• [Directions]:
Turn the material into a JSON list of strings, one string per line, starting with the line that contains "You are a computer-use" and going on through the line that contains "pyautogui.click(x=995, y=168)", with blank lines skipped. Leave the pictures out.

• [Dataset content]:
------------

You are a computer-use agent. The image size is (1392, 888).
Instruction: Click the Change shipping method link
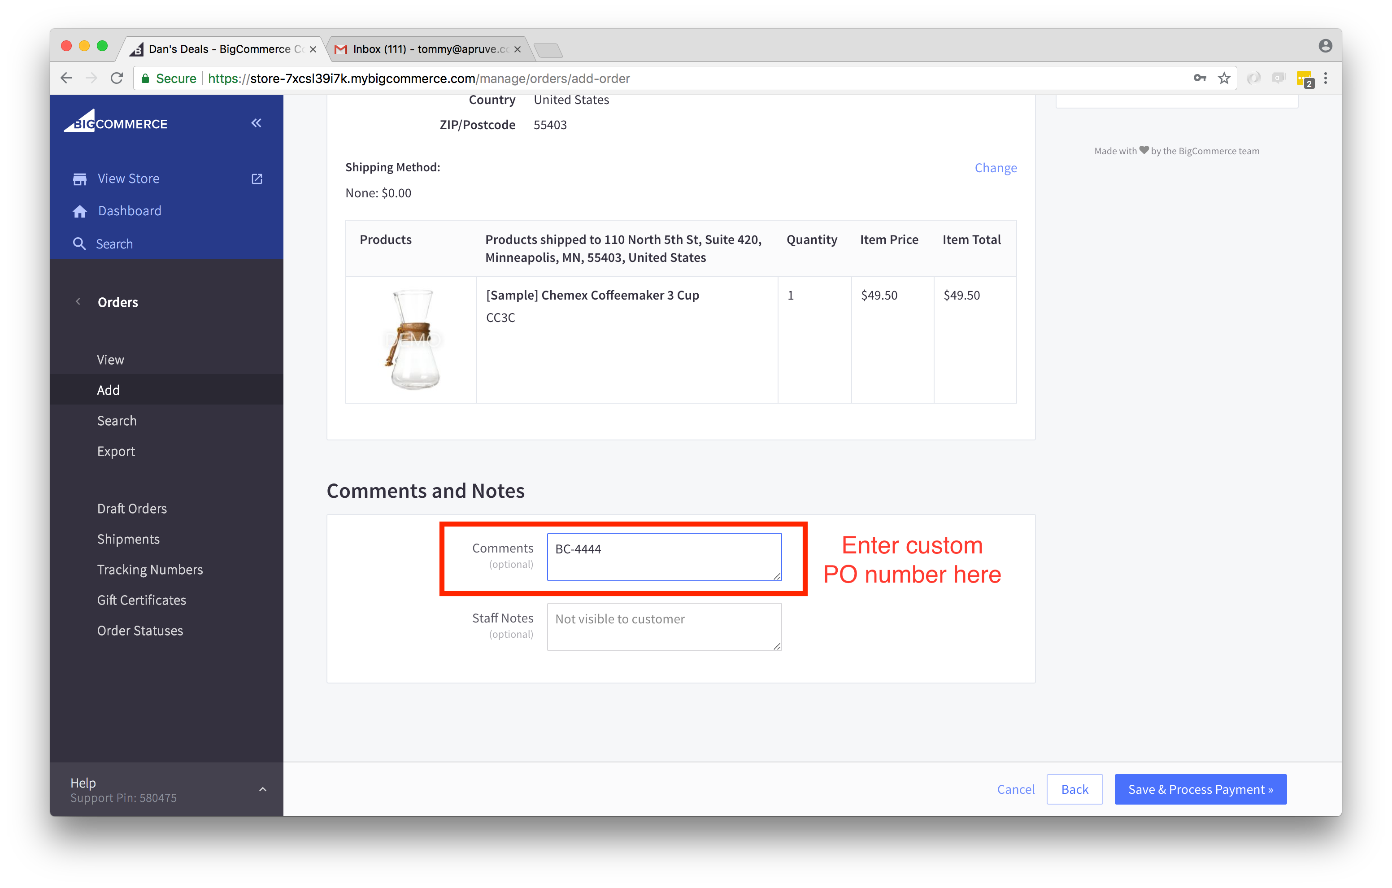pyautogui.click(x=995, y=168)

------------

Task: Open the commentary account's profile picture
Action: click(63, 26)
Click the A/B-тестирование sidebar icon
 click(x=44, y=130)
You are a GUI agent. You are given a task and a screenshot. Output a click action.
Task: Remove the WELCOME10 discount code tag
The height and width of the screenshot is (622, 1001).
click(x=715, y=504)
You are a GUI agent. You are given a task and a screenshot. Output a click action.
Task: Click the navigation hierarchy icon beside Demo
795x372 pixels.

------------

• [Finished answer]:
[
  "You are a computer-use agent. The image size is (1392, 888).",
  "Instruction: Click the Change shipping method link",
  "pyautogui.click(x=995, y=168)"
]